Best of the Week — First Winner

AP delivers powerful dispatches and visuals from the front line of climate change

“There are lucky journalists but no such thing as a lucky lazy journalist.” That industry adage was again proven true when the crack team of video journalist Mstyslav Chernov, photographer Felipe Dana and science writer Seth Borenstein captured global attention by squeezing every last drop out of being in the right place at the right time for The Associated Press and its clients.
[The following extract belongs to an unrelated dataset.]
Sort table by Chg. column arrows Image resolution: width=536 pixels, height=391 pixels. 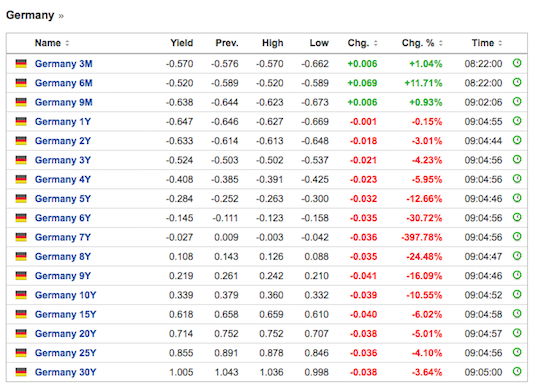click(x=375, y=43)
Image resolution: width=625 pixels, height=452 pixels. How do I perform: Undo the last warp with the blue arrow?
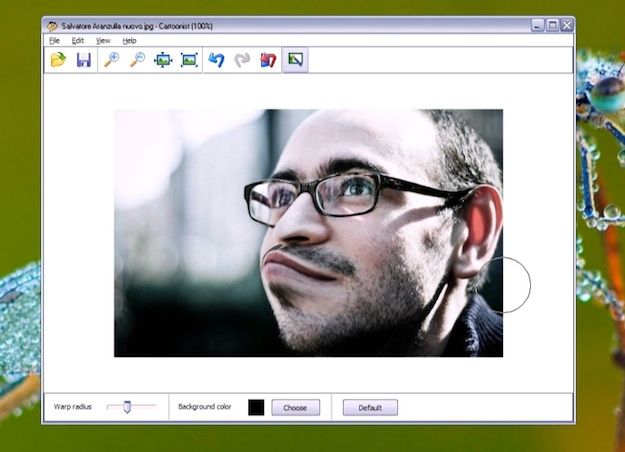click(x=217, y=60)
The place was Greenland, so inhospitable and remote that it is infrequently visited by journalists despite being at the epicenter of planet-threatening climate change. And the timing couldn’t have been better: As the giant but often ignored frozen island was suddenly thrust into the news when U.S. President Donald Trump unexpectedly expressed interest in buying it, sparking a diplomatic spat with Denmark, which said the semi-autonomous Danish territory wasn’t for sale.

The stories, photos and videos were widely used by AP’s membership and resonated with the public. The Helheim Glacier story landed on 16 front pages and was downloaded 85 times on AP Newsroom.

For their shining example of how to turn a pre-arranged media trip into essential world-grabbing journalism with tireless enthusiasm, smart thinking and the sharpest of eyes, Chernov, Dana and Borenstein share AP’s Best of the Week honors.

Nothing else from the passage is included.